What the task requires → Copy out the records below line for line, without changing anything.

(Raw records)
## BEGIN
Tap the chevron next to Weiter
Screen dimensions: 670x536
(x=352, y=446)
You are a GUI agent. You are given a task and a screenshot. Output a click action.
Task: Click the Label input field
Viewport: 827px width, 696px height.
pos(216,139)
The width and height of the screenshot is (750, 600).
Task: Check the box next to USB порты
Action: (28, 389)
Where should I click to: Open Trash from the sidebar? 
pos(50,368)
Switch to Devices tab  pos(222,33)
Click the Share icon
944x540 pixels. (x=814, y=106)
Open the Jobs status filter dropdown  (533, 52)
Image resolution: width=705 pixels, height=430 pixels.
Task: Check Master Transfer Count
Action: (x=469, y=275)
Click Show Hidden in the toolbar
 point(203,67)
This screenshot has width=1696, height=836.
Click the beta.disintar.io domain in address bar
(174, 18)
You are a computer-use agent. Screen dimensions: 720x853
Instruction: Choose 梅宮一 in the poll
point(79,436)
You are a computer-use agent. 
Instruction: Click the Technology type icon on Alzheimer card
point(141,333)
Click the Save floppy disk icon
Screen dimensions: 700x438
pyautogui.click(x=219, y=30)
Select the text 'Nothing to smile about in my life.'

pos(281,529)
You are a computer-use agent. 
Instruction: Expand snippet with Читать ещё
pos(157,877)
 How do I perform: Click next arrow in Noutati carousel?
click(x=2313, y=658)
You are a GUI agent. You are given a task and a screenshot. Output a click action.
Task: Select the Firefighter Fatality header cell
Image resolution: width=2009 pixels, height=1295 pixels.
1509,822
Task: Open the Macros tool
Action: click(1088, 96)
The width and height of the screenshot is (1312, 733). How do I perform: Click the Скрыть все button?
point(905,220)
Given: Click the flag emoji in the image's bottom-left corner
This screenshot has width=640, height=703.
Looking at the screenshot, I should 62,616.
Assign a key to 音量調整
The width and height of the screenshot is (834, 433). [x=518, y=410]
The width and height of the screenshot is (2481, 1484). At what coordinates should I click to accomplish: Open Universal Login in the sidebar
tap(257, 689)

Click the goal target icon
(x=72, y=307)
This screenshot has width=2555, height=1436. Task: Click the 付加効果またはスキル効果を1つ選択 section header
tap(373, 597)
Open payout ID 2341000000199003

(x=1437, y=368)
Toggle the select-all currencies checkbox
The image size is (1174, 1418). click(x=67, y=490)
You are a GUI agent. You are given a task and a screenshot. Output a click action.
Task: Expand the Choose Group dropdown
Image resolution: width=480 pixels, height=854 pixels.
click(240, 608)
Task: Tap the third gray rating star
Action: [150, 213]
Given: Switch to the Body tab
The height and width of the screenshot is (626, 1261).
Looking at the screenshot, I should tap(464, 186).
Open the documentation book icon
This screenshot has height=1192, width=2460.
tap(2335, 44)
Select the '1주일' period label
## END
Full response →
Tap the chevron next to Weiter
Screen dimensions: 670x536
(x=352, y=446)
You are a GUI agent. You are given a task and a screenshot. Output a click action.
Task: Click the Label input field
Viewport: 827px width, 696px height.
pos(216,139)
The width and height of the screenshot is (750, 600).
Task: Check the box next to USB порты
Action: (28, 389)
Where should I click to: Open Trash from the sidebar? 
pos(50,368)
Switch to Devices tab  pos(222,33)
Click the Share icon
944x540 pixels. (x=814, y=106)
Open the Jobs status filter dropdown  (533, 52)
Image resolution: width=705 pixels, height=430 pixels.
Task: Check Master Transfer Count
Action: (x=469, y=275)
Click Show Hidden in the toolbar
 point(203,67)
This screenshot has width=1696, height=836.
Click the beta.disintar.io domain in address bar
(174, 18)
You are a computer-use agent. Screen dimensions: 720x853
Instruction: Choose 梅宮一 in the poll
point(79,436)
You are a computer-use agent. 
Instruction: Click the Technology type icon on Alzheimer card
point(141,333)
Click the Save floppy disk icon
Screen dimensions: 700x438
pyautogui.click(x=219, y=30)
Select the text 'Nothing to smile about in my life.'

pos(281,529)
You are a computer-use agent. 
Instruction: Expand snippet with Читать ещё
pos(157,877)
 How do I perform: Click next arrow in Noutati carousel?
click(x=2313, y=658)
You are a GUI agent. You are given a task and a screenshot. Output a click action.
Task: Select the Firefighter Fatality header cell
Image resolution: width=2009 pixels, height=1295 pixels.
1509,822
Task: Open the Macros tool
Action: click(1088, 96)
The width and height of the screenshot is (1312, 733). How do I perform: Click the Скрыть все button?
point(905,220)
Given: Click the flag emoji in the image's bottom-left corner
This screenshot has width=640, height=703.
Looking at the screenshot, I should 62,616.
Assign a key to 音量調整
The width and height of the screenshot is (834, 433). [x=518, y=410]
The width and height of the screenshot is (2481, 1484). At what coordinates should I click to accomplish: Open Universal Login in the sidebar
tap(257, 689)

Click the goal target icon
(x=72, y=307)
This screenshot has width=2555, height=1436. Task: Click the 付加効果またはスキル効果を1つ選択 section header
tap(373, 597)
Open payout ID 2341000000199003

(x=1437, y=368)
Toggle the select-all currencies checkbox
The image size is (1174, 1418). click(x=67, y=490)
You are a GUI agent. You are given a task and a screenshot. Output a click action.
Task: Expand the Choose Group dropdown
Image resolution: width=480 pixels, height=854 pixels.
click(240, 608)
Task: Tap the third gray rating star
Action: [150, 213]
Given: Switch to the Body tab
The height and width of the screenshot is (626, 1261).
Looking at the screenshot, I should tap(464, 186).
Open the documentation book icon
This screenshot has height=1192, width=2460.
tap(2335, 44)
Select the '1주일' period label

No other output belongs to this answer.